PI is a basis of all modern quantum field theories since Feynman's QED. It supports special relativity natively. All the prospect theories such as M-theory or LQG are a development of PI approach. PI also is a clear way to get classical physics as a limit case of quantum physics via principle of the least action. Maybe PI are more difficult to understand unlike de Broglie waves but this is only about didactics, not physics itself.Raoul NK (talk) 11:45, 17 September 2010 (UTC)
I have no argument about the relative merits of the viewpoints, but I don't see any source saying that because of PI, duality is only of historical interest. And many sources that still talk about duality, not in a historical context. Dicklyon (talk) 22:33, 17 September 2010 (UTC)
Sources, speaking on the "duality", either obsolete or are popular, educational, or philosophical literature. Serious contemporary theoretical sources don't mention about duality, they use more effective approaches, almost all based on PI. There is a good analogy with the notion of so-called "relativistic mass", which served its in the interpretation of relativistic effects in terms of Newtonian physics, but in the modern 4-dimensional formulation only creates a confusion Raoul NK (talk) 08:55, 20 September 2010 (UTC)

wave-particle duality and electromagnetic waves[edit]

The recent edit by Dicklyon drew my attention to the fact that in the article on Wave–particle duality not only wave-particle duality and wave-particle complementarity are confounded (see my previous edit on this page), but that there is also a confusion between wave-particle duality (implying that an entity like a single electron or a single photon has both particle and wave properties) and the analogy between electromagnetic waves and water waves (to the effect that both consist of particle-like objects but yet collectively show wave behaviour).
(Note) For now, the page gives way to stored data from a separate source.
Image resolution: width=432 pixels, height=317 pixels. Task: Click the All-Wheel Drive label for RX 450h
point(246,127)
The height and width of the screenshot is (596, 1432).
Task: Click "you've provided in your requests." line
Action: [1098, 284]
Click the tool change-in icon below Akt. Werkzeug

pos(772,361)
Although this confusion certainly has played an important role in the history of wave-particle duality, does it seem to me that piling up these different meanings under the same heading does not improve understanding.WMdeMuynck (talk) 10:44, 16 January 2011 (UTC)

What are you suggesting we could do to improve matters? Dicklyon (talk) 06:05, 2 March 2011 (UTC)
Distinguish what should be distinguished.WMdeMuynck (talk) 16:37, 2 March 2011 (UTC)
So enlighten us. Dicklyon (talk) 18:59, 2 March 2011 (UTC)
So sorry I can't do that. After clashes with expert hating administrators over what they considered to be `own research' (or some similar term) I have decided to restrict my contribution to Wikipedia to giving advice if this seems necessary to me. Some details on the present subject can be found here [[2]].WMdeMuynck (talk) 22:15, 2 March 2011 (UTC)
Ah, no problem. Just advise about appropriate sources that will help me understand what needs to be distinguished, so I can work on it. Dicklyon (talk) 05:46, 3 March 2011 (UTC)
If I remeber well, a book where the distinction between wave-particle duality and wave-particle complementarity is explained, is: D. Murdoch, Niels Bohr's Philosophy of Physics, Cambridge University Press, 1987.WMdeMuynck (talk) 15:32, 3 March 2011 (UTC)
Yes, there's a good chapter there, visible on Amazon. But on reading a bit, I don't see a clear distinction. Bohr developed his complementarity ideas as a elaboration of what others were calling duality. The difference seems to be mostly that he made up a new word and some new concepts to add to the mix. Or am I missing something important? Dicklyon (talk) 06:07, 4 March 2011 (UTC)
I do not exactly remember how Murdoch puts it. There is a crucial difference though between p-w duality (stemming from de Broglie, and referring to an objective, i.e. context-independent, property of an object) and p-w complementarity (stemming from Bohr, and referring to a context-dependent property of an object). As additional reading you might consult my website here [[3]].WMdeMuynck (talk) 09:31, 4 March 2011 (UTC)
Too cryptic for me. Aren't there any good secondary reliable sources with a simple explanation of the distinction? Dicklyon (talk) 07:38, 5 March 2011 (UTC)

ostensible paradox?[edit]

as far as i can tell "ostensible paradox" isn't a technical term. i suggest ostensible be dropped altogether. or replacing ostensible with apparent. ostensible is a distancing word in this circumstance IMO. LazyMapleSunday (talk) 20:16, 1 March 2011 (UTC)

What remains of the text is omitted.